*AIM:* Please copy out the data from the line with "Task: Click the create video camera icon" up to and including the line with "pyautogui.click(x=392, y=388)", requests and all, but increase every coordinate in the answers by 54.

-------- EXERCISE DATA

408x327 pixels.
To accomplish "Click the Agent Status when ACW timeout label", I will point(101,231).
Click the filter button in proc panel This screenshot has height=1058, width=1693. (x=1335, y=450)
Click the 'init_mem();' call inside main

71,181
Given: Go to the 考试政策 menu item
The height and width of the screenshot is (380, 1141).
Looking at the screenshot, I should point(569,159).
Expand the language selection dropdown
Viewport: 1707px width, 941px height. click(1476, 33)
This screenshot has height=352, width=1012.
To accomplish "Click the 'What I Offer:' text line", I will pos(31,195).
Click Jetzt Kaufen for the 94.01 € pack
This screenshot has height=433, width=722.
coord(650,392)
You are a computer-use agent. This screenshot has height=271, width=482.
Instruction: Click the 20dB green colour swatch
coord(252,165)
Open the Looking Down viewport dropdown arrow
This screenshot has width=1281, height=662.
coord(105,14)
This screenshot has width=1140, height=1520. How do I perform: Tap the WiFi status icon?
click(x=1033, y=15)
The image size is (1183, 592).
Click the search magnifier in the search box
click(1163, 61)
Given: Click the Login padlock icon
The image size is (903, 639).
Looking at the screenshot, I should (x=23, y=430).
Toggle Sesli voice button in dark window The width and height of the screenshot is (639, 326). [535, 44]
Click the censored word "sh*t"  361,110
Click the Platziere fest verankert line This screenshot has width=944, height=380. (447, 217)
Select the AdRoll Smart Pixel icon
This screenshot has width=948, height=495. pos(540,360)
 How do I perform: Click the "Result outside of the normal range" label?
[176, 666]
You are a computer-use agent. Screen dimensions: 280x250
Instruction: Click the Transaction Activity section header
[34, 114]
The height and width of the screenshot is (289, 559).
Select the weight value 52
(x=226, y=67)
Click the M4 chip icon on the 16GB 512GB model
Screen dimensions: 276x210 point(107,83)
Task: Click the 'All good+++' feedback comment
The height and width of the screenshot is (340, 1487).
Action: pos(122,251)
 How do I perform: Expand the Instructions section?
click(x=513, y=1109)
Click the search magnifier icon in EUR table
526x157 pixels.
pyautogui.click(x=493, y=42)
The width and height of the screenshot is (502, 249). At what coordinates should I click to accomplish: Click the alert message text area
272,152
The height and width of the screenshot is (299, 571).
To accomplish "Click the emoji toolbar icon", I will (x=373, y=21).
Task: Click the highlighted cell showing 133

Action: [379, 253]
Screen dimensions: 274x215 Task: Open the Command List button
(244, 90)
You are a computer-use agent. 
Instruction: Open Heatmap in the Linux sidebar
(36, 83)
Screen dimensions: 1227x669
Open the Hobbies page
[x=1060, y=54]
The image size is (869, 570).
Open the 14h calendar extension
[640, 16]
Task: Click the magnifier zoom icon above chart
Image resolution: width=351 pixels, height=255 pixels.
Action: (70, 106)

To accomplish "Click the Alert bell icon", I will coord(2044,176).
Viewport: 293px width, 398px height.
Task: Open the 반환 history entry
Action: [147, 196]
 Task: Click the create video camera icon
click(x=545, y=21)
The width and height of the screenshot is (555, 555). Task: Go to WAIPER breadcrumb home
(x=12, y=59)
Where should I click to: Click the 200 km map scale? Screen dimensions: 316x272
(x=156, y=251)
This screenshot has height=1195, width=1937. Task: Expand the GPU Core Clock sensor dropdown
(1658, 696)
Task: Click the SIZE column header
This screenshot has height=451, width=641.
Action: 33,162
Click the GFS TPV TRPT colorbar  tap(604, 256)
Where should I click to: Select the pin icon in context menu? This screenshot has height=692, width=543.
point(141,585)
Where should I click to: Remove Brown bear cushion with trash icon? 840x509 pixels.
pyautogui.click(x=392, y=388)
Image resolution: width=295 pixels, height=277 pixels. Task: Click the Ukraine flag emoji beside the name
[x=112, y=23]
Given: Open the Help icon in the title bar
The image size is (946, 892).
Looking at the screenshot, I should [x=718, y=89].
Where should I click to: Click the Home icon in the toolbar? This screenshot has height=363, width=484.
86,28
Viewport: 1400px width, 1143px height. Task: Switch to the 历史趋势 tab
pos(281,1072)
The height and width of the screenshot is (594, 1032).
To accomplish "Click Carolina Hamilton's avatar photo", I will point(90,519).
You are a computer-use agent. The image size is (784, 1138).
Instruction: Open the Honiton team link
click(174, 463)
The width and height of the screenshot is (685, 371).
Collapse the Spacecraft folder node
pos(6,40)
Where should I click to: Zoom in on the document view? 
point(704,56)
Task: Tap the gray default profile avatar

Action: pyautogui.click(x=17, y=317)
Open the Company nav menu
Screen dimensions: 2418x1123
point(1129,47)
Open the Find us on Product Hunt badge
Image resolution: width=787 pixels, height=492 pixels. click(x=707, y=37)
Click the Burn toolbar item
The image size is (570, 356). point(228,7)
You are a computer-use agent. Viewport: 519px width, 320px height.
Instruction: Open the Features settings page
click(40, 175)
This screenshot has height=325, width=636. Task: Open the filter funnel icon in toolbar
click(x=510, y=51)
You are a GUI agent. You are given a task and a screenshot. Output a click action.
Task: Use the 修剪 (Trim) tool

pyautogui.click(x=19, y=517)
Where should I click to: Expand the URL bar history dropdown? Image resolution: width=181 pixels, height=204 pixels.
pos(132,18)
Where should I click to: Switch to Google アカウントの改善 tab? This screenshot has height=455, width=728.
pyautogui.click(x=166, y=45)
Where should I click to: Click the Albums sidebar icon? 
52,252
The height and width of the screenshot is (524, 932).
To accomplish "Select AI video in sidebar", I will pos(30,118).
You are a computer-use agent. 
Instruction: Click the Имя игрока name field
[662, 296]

----------------

*RESULT OF THIS TASK:*
 Task: Click the create video camera icon
click(x=599, y=75)
The width and height of the screenshot is (555, 555). Task: Go to WAIPER breadcrumb home
(x=66, y=113)
Where should I click to: Click the 200 km map scale? Screen dimensions: 316x272
(x=210, y=305)
This screenshot has height=1195, width=1937. Task: Expand the GPU Core Clock sensor dropdown
(1712, 750)
Task: Click the SIZE column header
This screenshot has height=451, width=641.
Action: 87,216
Click the GFS TPV TRPT colorbar  tap(658, 310)
Where should I click to: Select the pin icon in context menu? This screenshot has height=692, width=543.
point(195,639)
Where should I click to: Remove Brown bear cushion with trash icon? 840x509 pixels.
pyautogui.click(x=446, y=442)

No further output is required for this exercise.